Task objective:
Which lines should be repeated? Exactly the one containing "You are a computer-use agent." and every line after it through the end of the entries below.

━━━━━ Source material

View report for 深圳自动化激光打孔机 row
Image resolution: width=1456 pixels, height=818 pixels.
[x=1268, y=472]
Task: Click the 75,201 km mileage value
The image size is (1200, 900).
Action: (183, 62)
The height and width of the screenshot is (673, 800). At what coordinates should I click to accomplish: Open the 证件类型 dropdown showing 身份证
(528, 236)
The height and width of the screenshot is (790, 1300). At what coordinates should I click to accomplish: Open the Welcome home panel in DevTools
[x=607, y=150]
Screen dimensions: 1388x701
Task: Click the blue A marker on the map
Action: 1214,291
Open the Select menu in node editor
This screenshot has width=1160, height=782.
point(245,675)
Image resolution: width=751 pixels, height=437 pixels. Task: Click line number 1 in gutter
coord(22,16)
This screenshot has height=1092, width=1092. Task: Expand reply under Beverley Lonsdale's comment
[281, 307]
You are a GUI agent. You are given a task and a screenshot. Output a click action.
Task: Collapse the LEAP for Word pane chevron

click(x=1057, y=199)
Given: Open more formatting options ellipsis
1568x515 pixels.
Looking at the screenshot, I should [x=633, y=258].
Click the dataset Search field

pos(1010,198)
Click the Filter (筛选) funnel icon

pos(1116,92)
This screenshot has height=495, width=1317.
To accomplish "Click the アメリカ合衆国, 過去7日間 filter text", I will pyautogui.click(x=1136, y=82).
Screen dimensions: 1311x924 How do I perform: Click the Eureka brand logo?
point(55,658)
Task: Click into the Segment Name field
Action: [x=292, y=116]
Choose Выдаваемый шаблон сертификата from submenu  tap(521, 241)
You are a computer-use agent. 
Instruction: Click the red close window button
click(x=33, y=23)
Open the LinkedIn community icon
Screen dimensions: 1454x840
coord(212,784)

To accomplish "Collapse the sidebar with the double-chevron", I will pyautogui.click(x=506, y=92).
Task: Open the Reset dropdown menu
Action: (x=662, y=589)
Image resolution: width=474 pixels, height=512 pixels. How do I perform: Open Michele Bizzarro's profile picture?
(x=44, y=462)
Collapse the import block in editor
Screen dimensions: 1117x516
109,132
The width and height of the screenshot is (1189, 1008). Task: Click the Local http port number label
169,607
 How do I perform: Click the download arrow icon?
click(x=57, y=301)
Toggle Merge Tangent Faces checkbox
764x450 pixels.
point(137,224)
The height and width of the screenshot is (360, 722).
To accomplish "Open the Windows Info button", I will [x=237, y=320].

━━━━━━━━━━

Task solution:
You are a computer-use agent. 
Instruction: Click the red close window button
click(x=33, y=23)
Open the LinkedIn community icon
Screen dimensions: 1454x840
coord(212,784)

To accomplish "Collapse the sidebar with the double-chevron", I will pyautogui.click(x=506, y=92).
Task: Open the Reset dropdown menu
Action: (x=662, y=589)
Image resolution: width=474 pixels, height=512 pixels. How do I perform: Open Michele Bizzarro's profile picture?
(x=44, y=462)
Collapse the import block in editor
Screen dimensions: 1117x516
109,132
The width and height of the screenshot is (1189, 1008). Task: Click the Local http port number label
169,607
 How do I perform: Click the download arrow icon?
click(x=57, y=301)
Toggle Merge Tangent Faces checkbox
764x450 pixels.
point(137,224)
The height and width of the screenshot is (360, 722).
To accomplish "Open the Windows Info button", I will [x=237, y=320].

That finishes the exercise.